Crisi fiscale saudita non passeggera senza ripresa quotazioni

Si stima che Riad avrebbe bisogno di quotazioni a 106 dollari al barile per tenere il bilancio statale in pareggio. Il calcolo si basa su un livello di produzione pari a 9,7 milioni di barili al giorno. E’ chiaro che se questa aumenta, diminuisce il livello minimo necessario dei prezzi, affinché i conti pubblici del paese siano in equilibrio. E’ appunto quello che sta facendo il governo. Resta il fatto che in appena un decennio, l’incidenza del petrolio sul pil è scesa dal 50% al 30%, mentre le esportazioni di greggio oggi rappresentano il 28,5% del pil dal 49,5% del 2005, e le entrate derivanti dalla produzione e dalla sua vendita ammontano all’81% del totale dello stato, giù da quasi il 90% del quinquennio precedente. Non gioca a favore di Riad nemmeno il precedente di metà anni Ottanta, quando il prezzo del petrolio scivolò  fin sotto i 10 dollari al barile, nonostante i sauditi avessero tagliato abbondantemente la loro offerta.

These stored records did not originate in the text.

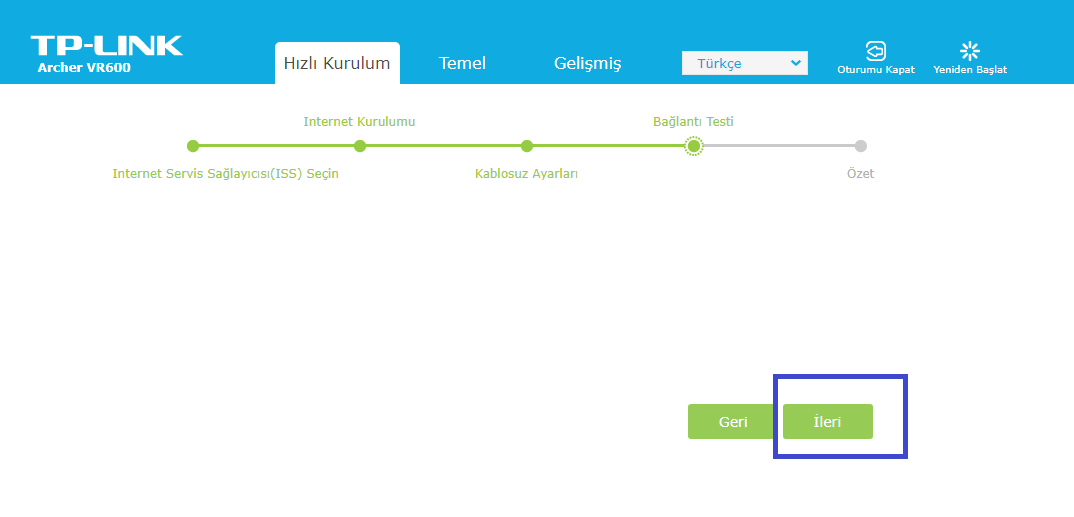
Task: Click the Bağlantı Testi step label
Action: 693,122
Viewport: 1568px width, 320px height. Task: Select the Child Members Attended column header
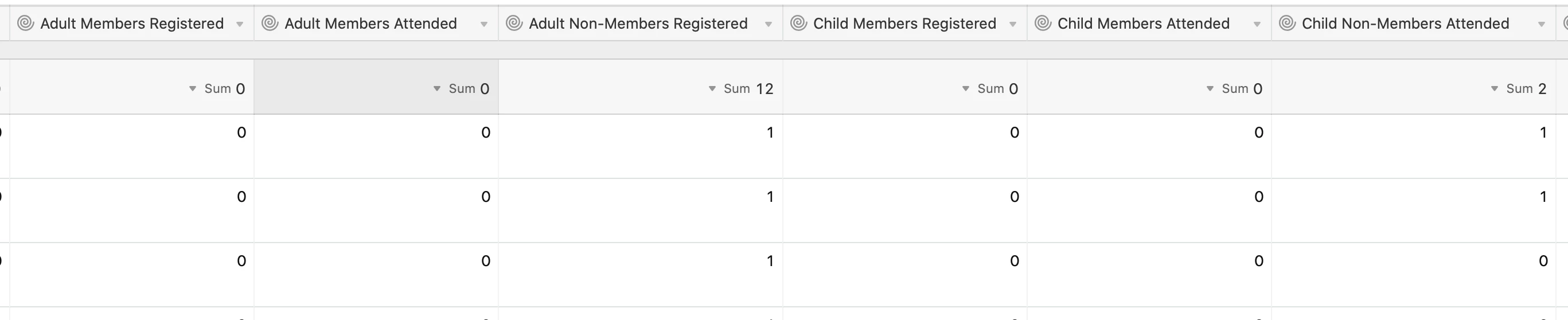pos(1149,23)
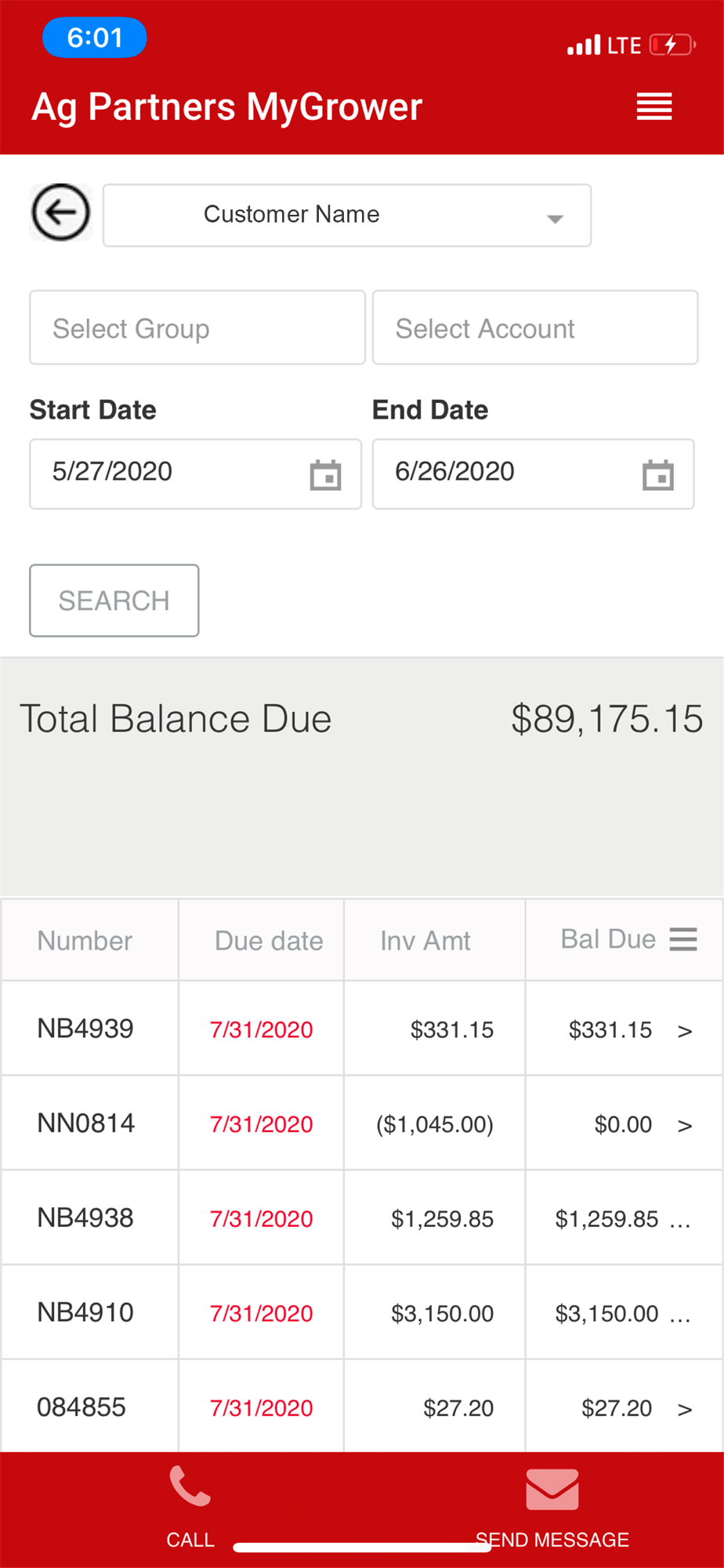Open the Select Group dropdown
The height and width of the screenshot is (1568, 724).
coord(197,328)
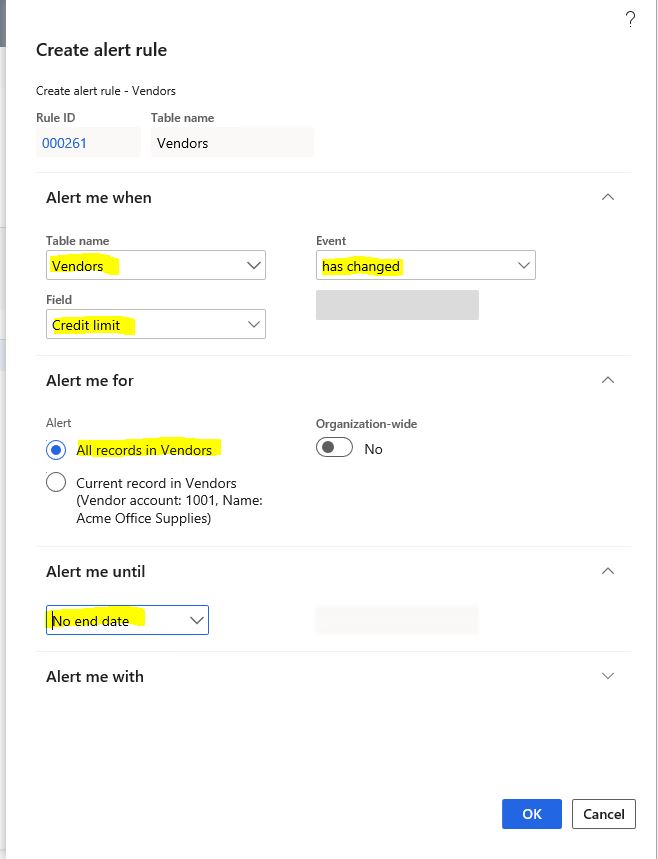Click the disabled end date field
This screenshot has width=658, height=859.
click(x=397, y=620)
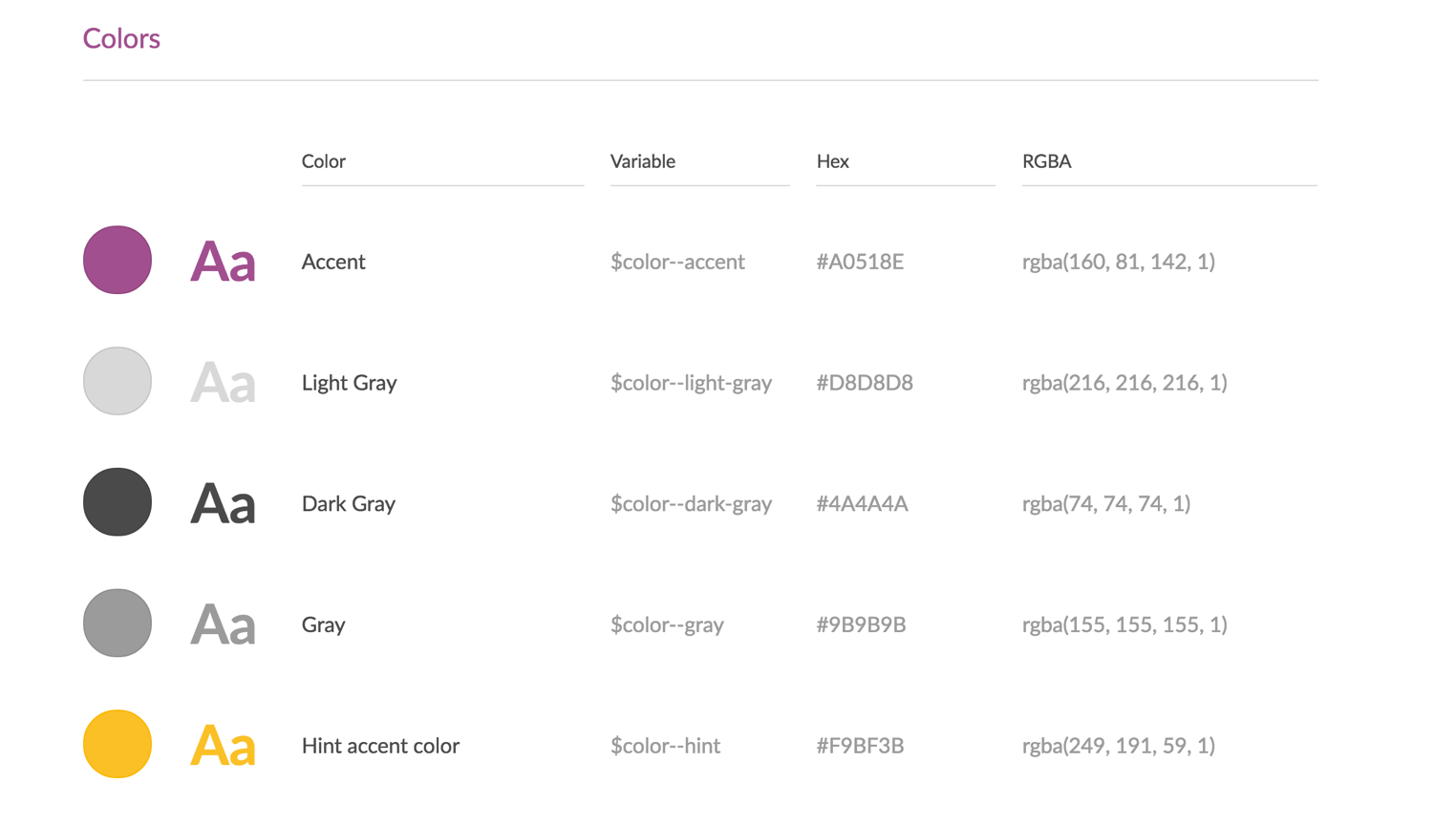Viewport: 1456px width, 825px height.
Task: Click the Hex column header
Action: click(x=833, y=161)
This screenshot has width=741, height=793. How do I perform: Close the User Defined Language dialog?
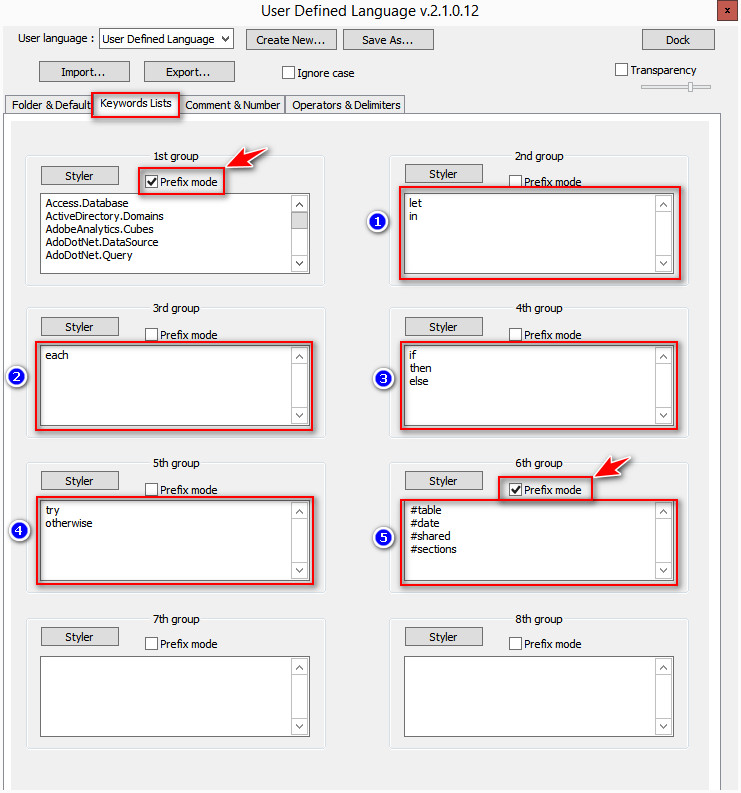[724, 11]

La ripresa definitiva avvenne solo con la guerra in Iraq del 2003. Se è vera la previsione di Citigroup, secondo cui il 2015 rappresenta l’anno della svolta per l’energia nel mondo, venendo meno il ruolo dell’oro nero, gli sceicchi dovranno inventarsi qualcosa per evitare il tracollo finanziario del loro regno.